Its ok if the select takes a second or so longer if it means that i have a reduced chance of deadlocks and i don't really care about fractions of a second as long as the select query will pickup the changed rows.

I'm running on SQL server 2012 with the latest updates in a mirror'd configuration. The pulling application is a .NET SqlConnection.

5
  • Do you make use of the clustered index key in any way?

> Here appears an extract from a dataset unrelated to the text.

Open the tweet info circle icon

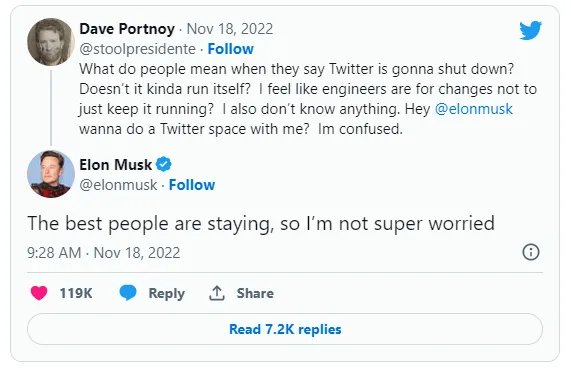point(531,252)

It seems like the non-clustered index is really your key, and you use the non-clustered too much to drop it.
    – Arthur D
    Commented Apr 19, 2016 at 20:17
  • The clustered index is just used to enforce uniqueness of records. It is used in the triggers to check if an insert or an update is needed. Would switching up my primary keys / clustered index help?
    – Chris Rice
    Commented Apr 19, 2016 at 21:50
  • Can you post the deadlock xml ? Use pastebin.
    – Kin Shah
    Commented Apr 19, 2016 at 22:51
  • There actually appears to be a few flavors of deadlocks going on. Here is the one i'm pretty sure refers to this question. pastebin.com/sfqaXiAx
    – Chris Rice
    Commented Apr 20, 2016 at 0:00
  • Why are you using serializable isolation level for the trigger?
    – Tara Kizer
    Commented Aug 26, 2016 at 20:20

1 Answer 1

2

Instead of using the DateChanged column in the where clause perhaps you could add an IDENTITY column, and use it in the .Net client to keep track of processed rows? The .Net client could periodically save the last processed identity value in case it needs to restart.

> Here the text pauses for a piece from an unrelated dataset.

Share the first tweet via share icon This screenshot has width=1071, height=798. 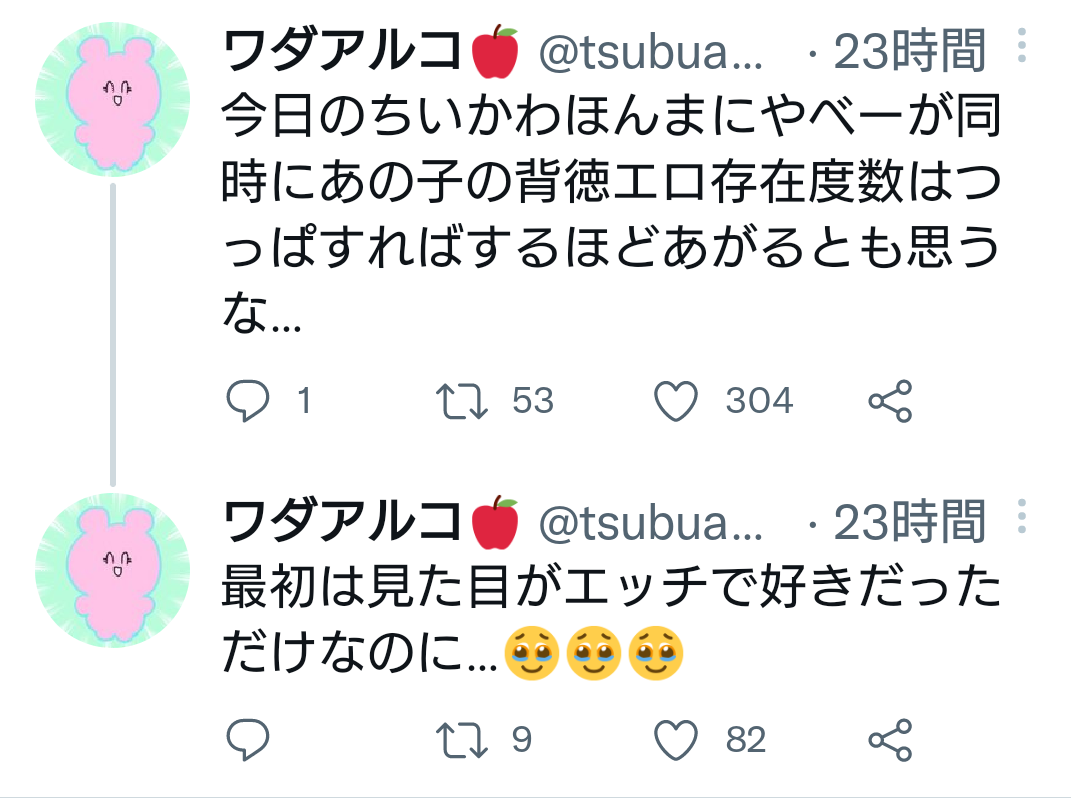pos(889,402)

This would allow you to get rid of the index on DateChanged completely, and queries getting the new rows would be fast since they would be performing a range scan on values greater than the last processed identity value. Something like:

SELECT 
  [TrackSessionID],
  [DataPartID], 
  [UserMasterID], 
  [RecordID], 
  [DateChanged] 
FROM dbo.TrackSessions 
WHERE [TrackSessionID] > @LastTrackSessionID 
ORDER BY DateChanged DESC;

A potential downside to this approach might be the IDENTITY column becoming a source of contention for inserts into the table. That could potentially be mitigated by using several partitions with a partition function that uses a hash function to decide which partition each insert goes into.

Something like this comes to mind:

CREATE PARTITION FUNCTION pf_TrackSessions (INT)
AS RANGE RIGHT FOR VALUES (1, 2, 3);

CREATE PARTITION SCHEME ps_TrackSessions
AS PARTITION pf_TrackSessions
ALL TO ([SessionFileGroup1]
    , [SessionFileGroup2]
    , [SessionFileGroup3]
    , [SessionFileGroup4]);

CREATE TABLE dbo.TrackSessions
(
    TrackSessionsID INT NOT NULL IDENTITY(1,1)
    , TrackSessionsIDModulus AS (TrackSessionsID % 4) PERSISTED
    , DataPartID INT NOT NULL
    , UserMasterID INT NOT NULL
    , RecordID INT NOT NULL
    , DateChanged DATETIME2(7)
        CONSTRAINT DF_TrackSessions_DateChanged
        DEFAULT (GETDATE())
    , CONSTRAINT PK_TrackSessions 
        PRIMARY KEY CLUSTERED
        (TrackSessionsIDModulus, TrackSessionsID)
) ON ps_TrackSessions (TrackSessionsIDModulus);
GO

The above DDL requires 4 filegroups, one for each partition. Rows would be evenly distributed among the 4 filegroups based on the modulus of the identity value. This reduces contention against the allocation bitmap pages by splitting the load across 4 sets of each structure.